Disaster recovery — Preparation is key to succes

Now that we’re past the first day of spring it’s time to start planning for two important seasons ahead: Hurricane and wildfire. According to the National Oceanographic and Atmospheric Administration (NOAA), hurricane season begins May 15 for the Eastern Pacific and June 1 for the Atlantic. Both end on Nov. 30. For those who live and work in places where you are sure that hurricane season is of little concern, you may have a wildfire season to consider. Sorry, there’s no definite nationwide start and stop date for wildfire season because wildfire season is regional, based upon the local flora, and highly dependent upon the weather.

I’m sure that some of you are asking yourselves, “Hey, what’s a security guy doing writing about disaster recovery?” Disaster recovery — or any other sort of recovery — is one of the steps in business continuity planning. Many public airports are essentially business parks that have runways, focus on aviation, and have many diverse businesses as tenants. Keeping the business of general aviation alive and well is part of the security — the protection of assets — of general aviation.

I won’t bore you with statistics, but most small and medium sized businesses can recover when something important is stolen or destroyed, like an airplane or fuel truck. But few of those businesses return and recover when their place of business is destroyed. That’s why the U.S. Small Business Administration provides resources to prepare for and harden against disasters on the front end and to pick up from and recover in the aftermath of a disaster.

Here are useful links for free resources that can help you prepare for the upcoming hurricane and wildfire seasons. Click here for tips on how to prepare for a disaster. Click on this link for some excellent advice on how to cut recovery time and costs.
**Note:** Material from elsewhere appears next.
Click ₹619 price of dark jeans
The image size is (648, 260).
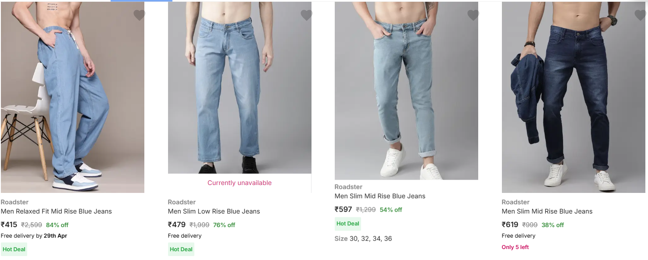point(510,225)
And while I hope you never need it, click on this link for information concerning some of the recovery assistance resources available to get your airport, flight school, FBO, or other business up and running once again.

As the old adage goes, “An ounce of prevention is worth a pound of cure.”

Fly safe, and be secure!

Dave Hook, an expert on general aviation security, is president of Planehook Aviation Services, LLC in San Antonio, Texas.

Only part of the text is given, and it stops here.